# Calm Sunny Day in the Pasture



## KW Farms (Jun 21, 2008)

Thought i'd take some pics of the girls out in the pasture today... enjoy! Oh, and I keep forgetting to mention...I got sheep! 2 border leicester(sp) and 2 suffolk...all ewes.


----------



## StaceyRosado (Oct 5, 2007)

thats a nice pasture and nice pictures


----------



## toth boer goats (Jul 20, 2008)

nice animals and real nice pasture....... :greengrin:


----------



## FarmGirl18 (Oct 5, 2007)

Very cool!! I love looking out into our pasture and seeing all my goats out there.


----------



## FourSnyders (Mar 29, 2009)

Nice pictures!

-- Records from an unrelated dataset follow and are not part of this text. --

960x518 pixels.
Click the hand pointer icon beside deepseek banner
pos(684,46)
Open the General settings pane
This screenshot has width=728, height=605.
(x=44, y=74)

All of your goaties look very happy!


----------



## PACE (Oct 8, 2007)

What a beautiful setting  You've got some very lovely and lucky sheep and goats!


----------



## RowdyKidz (Apr 2, 2009)

Very nice pasture! :drool: Your goats and new sheep look very content!


----------



## Sweet Gum Minis (Oct 6, 2007)

My lazy goats never go out much and my pasture isn't that big either.  Looks like yours enjoy it!


----------



## liz (Oct 5, 2007)

Very nice to see happy goaties and sheep in such a big area! Great pics


----------



## bheila (Jan 10, 2009)

You have waaaaay too many goats!!!  I think you should send a couple my way to live with me :thumbup: I love it when they all run to the same place at one time :dance:


----------



## greatcashmeres (Jul 13, 2008)

Wow, that's a fun area to have for your goats. :drool: I hope they never say they don't have any place to go. :roll: It's great seeing them in the :sun: and making their way to different areas of the pasture.


----------



## KW Farms (Jun 21, 2008)

Yeah, they are just way to spoiled. :roll: :wink:


----------